Weitere Artikel: Jordan Mejias gewinnt aus einem Blick auf die amerikanischen Bestsellerlisten "höchst überraschende Einblicke in die amerikanische Seelenlage": Linke Autoren sind auf dem Vormarsch. Mejias nennt unter anderem "Lies and the Lying Liars Who Tell Them" von Al Franken und "Dude, Where's My Country?" vom unvermeidlichen Michael Moore. Jürgen Kaube polemisiert in der Leitglosse scharf gegen Gerhard Besier vom Hannah-Arendt-Instituts für Totalitarismusforschung, der die Scientologische Kirche verteidigt hat. Christoph Albrecht knüpft an eine gestrige Meldung über eine "Berliner Deklaration" von Wissenschaftlern an, die sich gegen die Übermacht von naturwissenschaftlichen Zeitschriften wenden, und schildert eine Initiative des Münchner Chemikers Ulrich Pöschl, der die Dokumentation von Experimenten ins Internet verlagern will.

Auf der Medienseite erzählt Thomas Scheen die Geschichte des Reporters Jean Helene von "Radio France International", der von der Polizei der Elfenbeinküste erschossen wurde, weil er zur falschen Zeit vor einem Polizeiquartier stand (mehr dazu in der Abidjan Post). Und Michael Martens hat einem ersten Treffen serbischer und albanischer Journalisten im Kosovo beigewohnt.

Auf der letzten Seite besucht Hansgeorg Herman in einem schönen Lesestück die "Bibliotheque Sigmund Freud" in der rue Vauquelin 15 im V. Arrondissement von Paris und erzählt die Geschichte von Sigmund Freuds Schülerin Marie Bonaparte, der er seine Bücher vermachte. Edo Reents schildert das Vorgehen der Recording Industry Association of America (RIAA), die sich mit Prozessen gegen zwölfjährige Mädchen und 66-jährige Rentnerinnen, die auch mal ein Stück aus dem Internet luden, Sympathien verscherzt, die sie wohl ohnehin nie genoss. Und Felicitas von Lovenberg porträtiert den Autor und Schauspieler Stephen Fry, der die englische Hörbuchversion von Harry Potter (bestellen Sie hier und bescheren dem Perlentaucher eine Provision) gelesen hat.

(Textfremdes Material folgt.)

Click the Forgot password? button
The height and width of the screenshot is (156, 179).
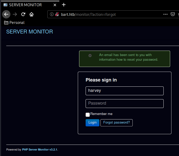(116, 123)
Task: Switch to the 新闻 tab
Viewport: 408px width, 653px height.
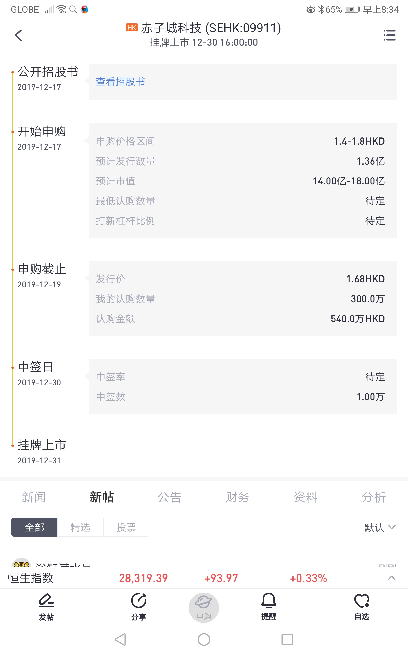Action: [x=34, y=497]
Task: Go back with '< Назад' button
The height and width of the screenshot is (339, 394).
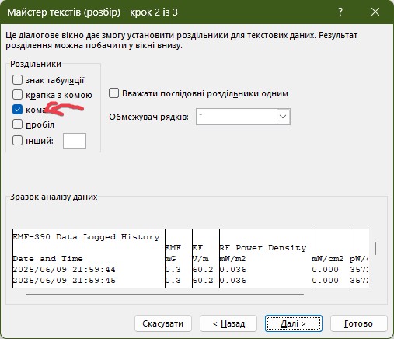Action: 228,323
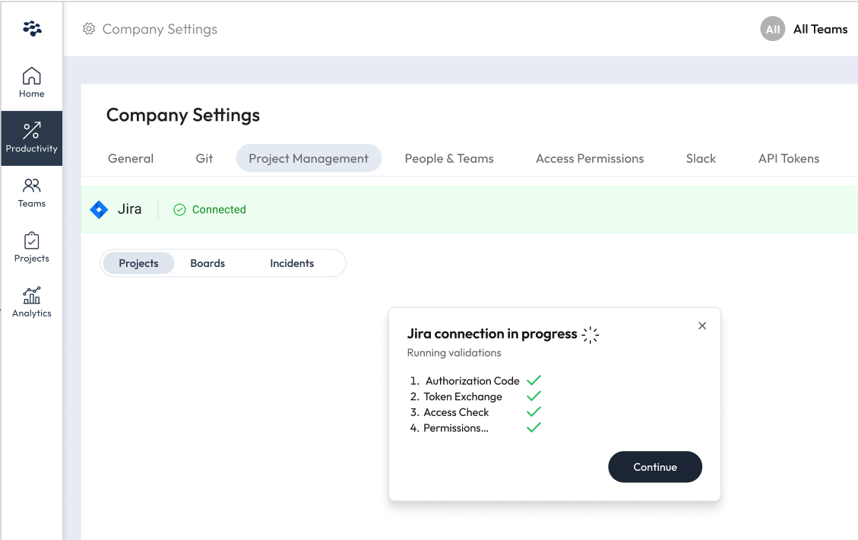The image size is (858, 540).
Task: Switch to the General tab
Action: click(x=131, y=158)
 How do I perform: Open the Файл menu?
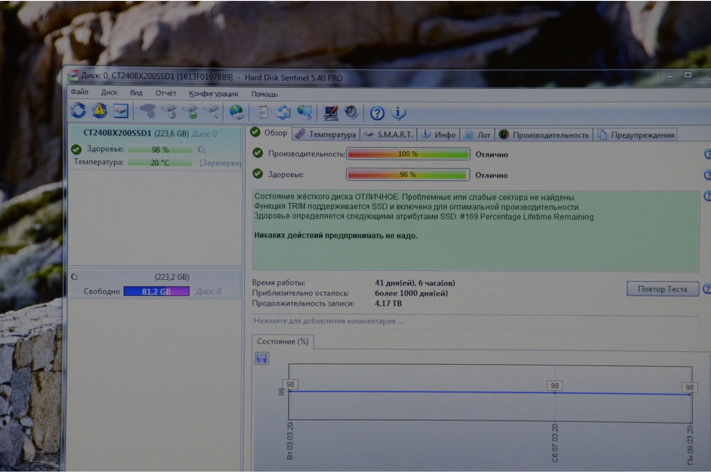point(80,92)
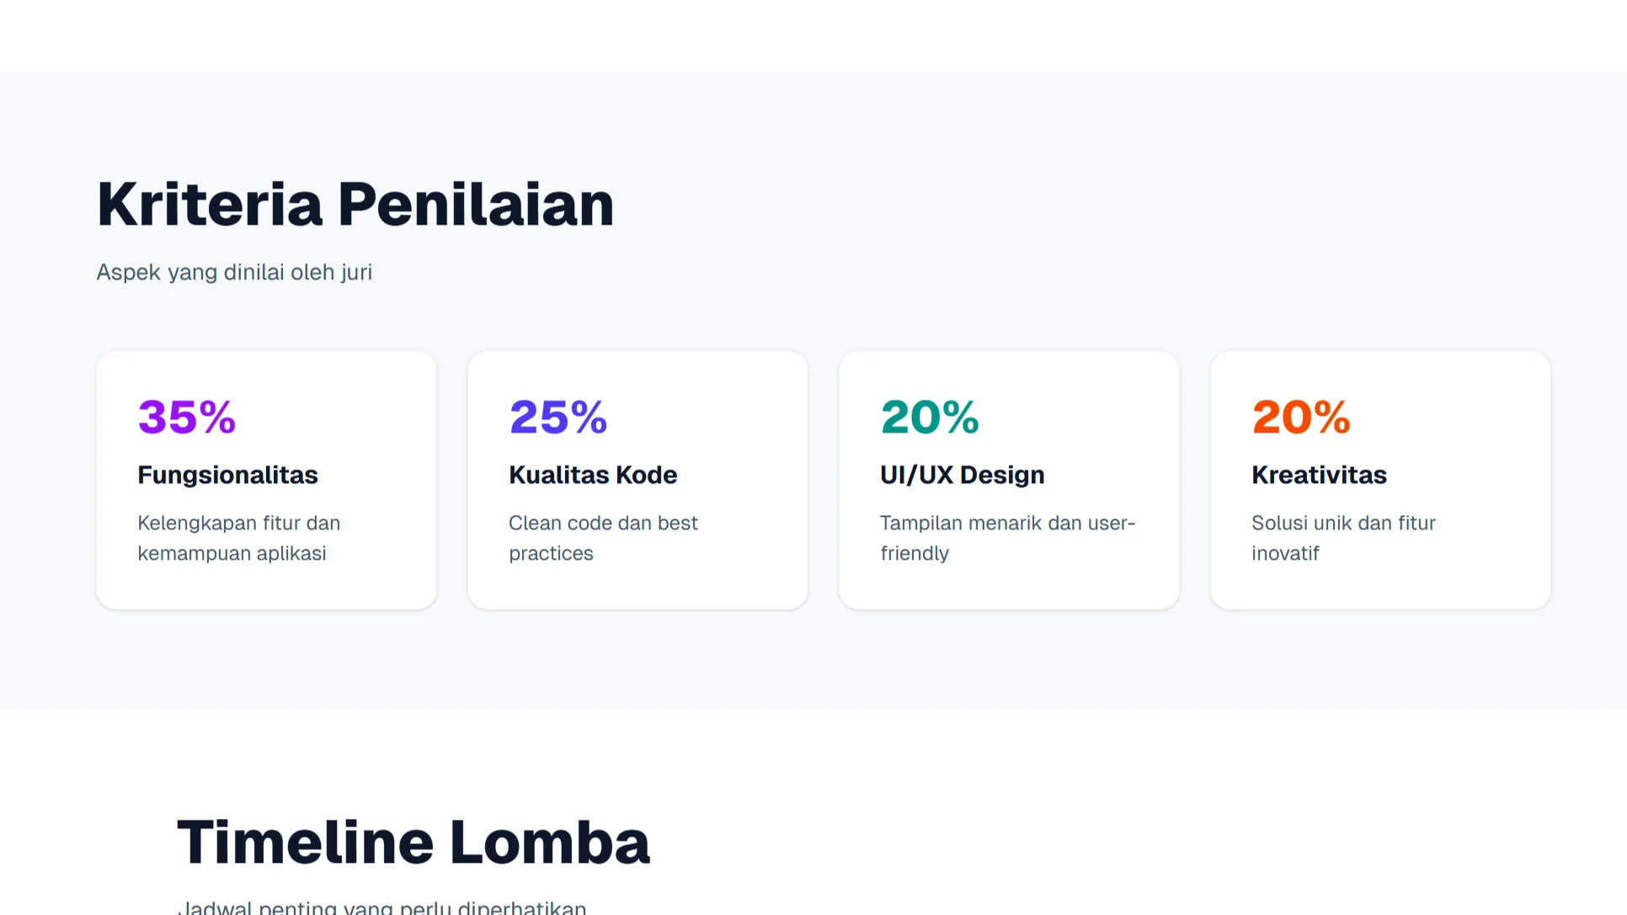Viewport: 1627px width, 915px height.
Task: Click the orange 20% percentage
Action: pyautogui.click(x=1301, y=417)
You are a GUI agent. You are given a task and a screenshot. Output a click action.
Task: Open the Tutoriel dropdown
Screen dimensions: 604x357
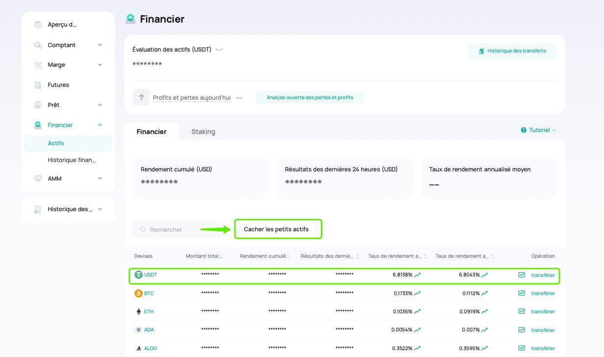[539, 130]
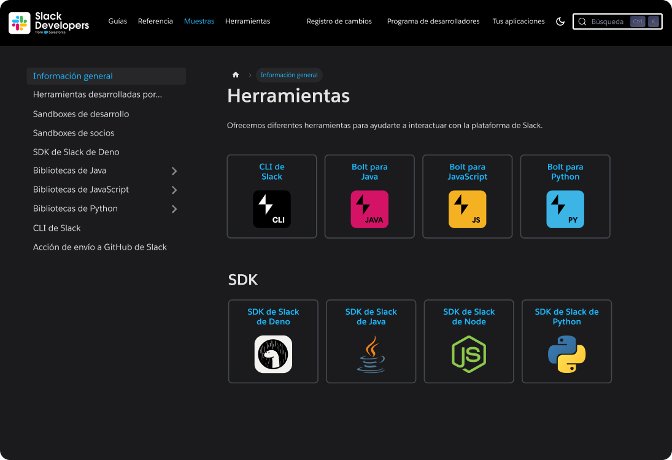672x460 pixels.
Task: Open the CLI de Slack black icon
Action: tap(272, 209)
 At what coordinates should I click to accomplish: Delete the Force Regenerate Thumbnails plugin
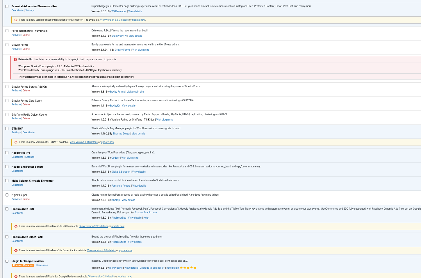(26, 35)
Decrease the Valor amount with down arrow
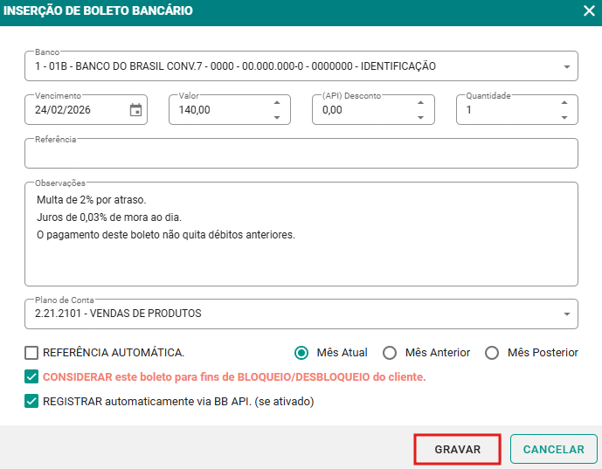Image resolution: width=602 pixels, height=469 pixels. pyautogui.click(x=277, y=117)
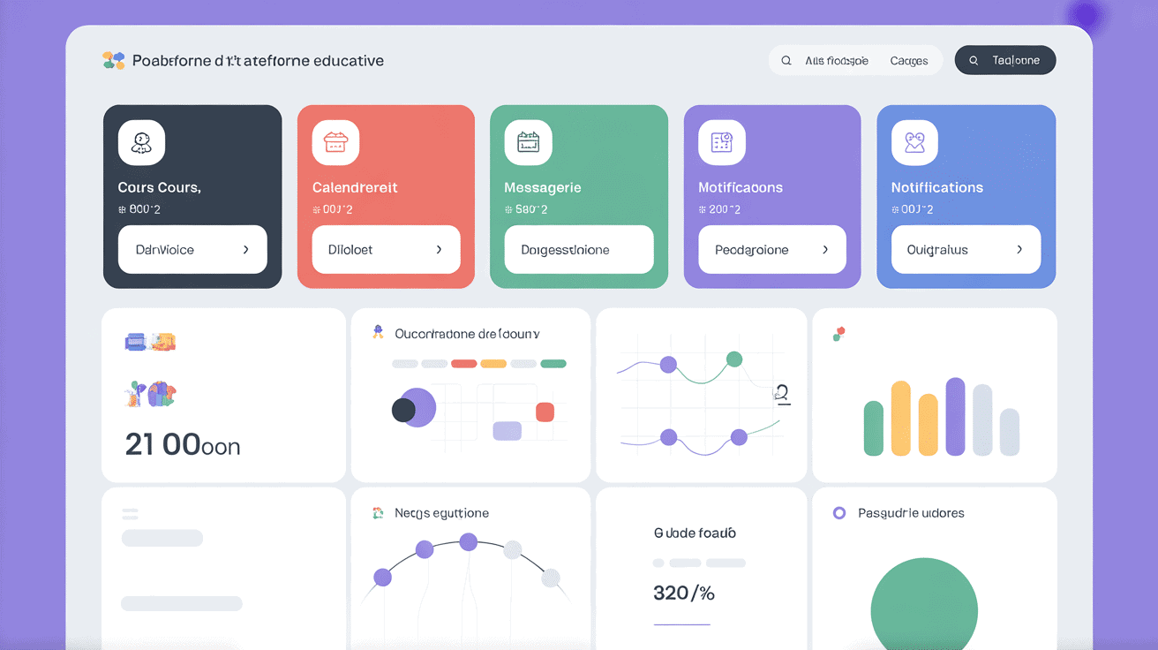The width and height of the screenshot is (1158, 650).
Task: Click the DanVoice button on the dark card
Action: click(x=192, y=250)
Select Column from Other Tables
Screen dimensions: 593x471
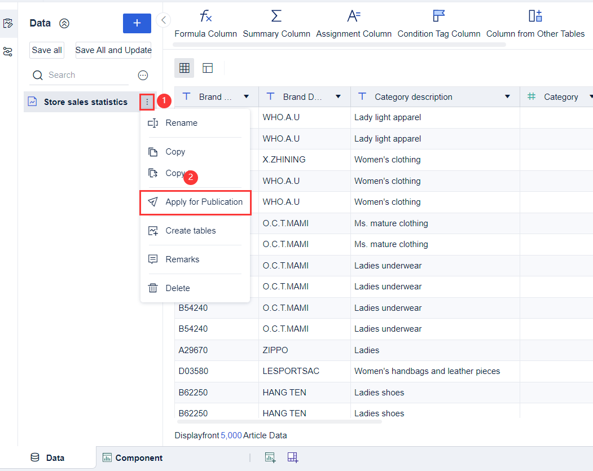534,23
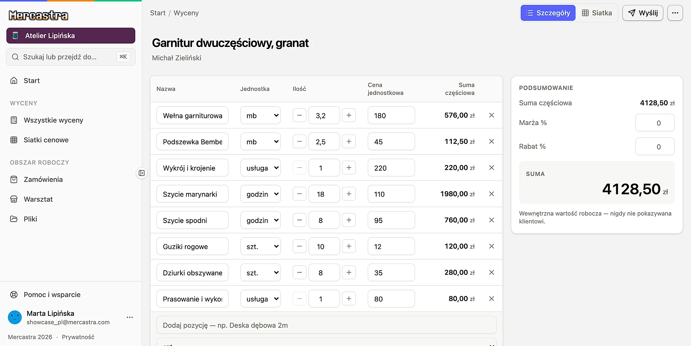Open the Prywatność link

[x=78, y=337]
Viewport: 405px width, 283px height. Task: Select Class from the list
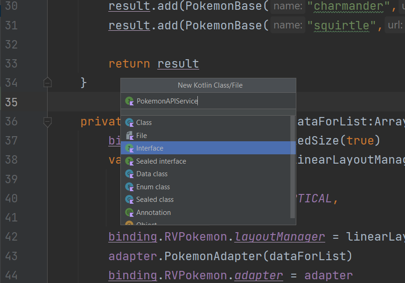[144, 123]
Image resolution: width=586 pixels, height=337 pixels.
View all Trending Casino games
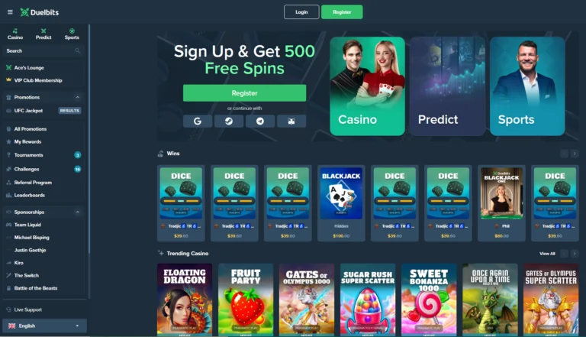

Besprochen werden eine Franz-von-Lenbach-Ausstellung im Leverkusener Museum Morsbroich, Alexander Zemlinskys Oper "Der kaukasische Kreidekreis" in Zürich, eine Fritz-Höger-Schau im Hamburger Museum für Kunst und Gewerbe, der Film "Geheime Wahl"des iranischen Regisseurs Babak Payami, Glucks "Orphee et Eurydice" in der Berlioz-Fassung an der Bayerischen Staatsoper München, ein Konzert des Gitarristen Daniel Lanois in Frankfurt.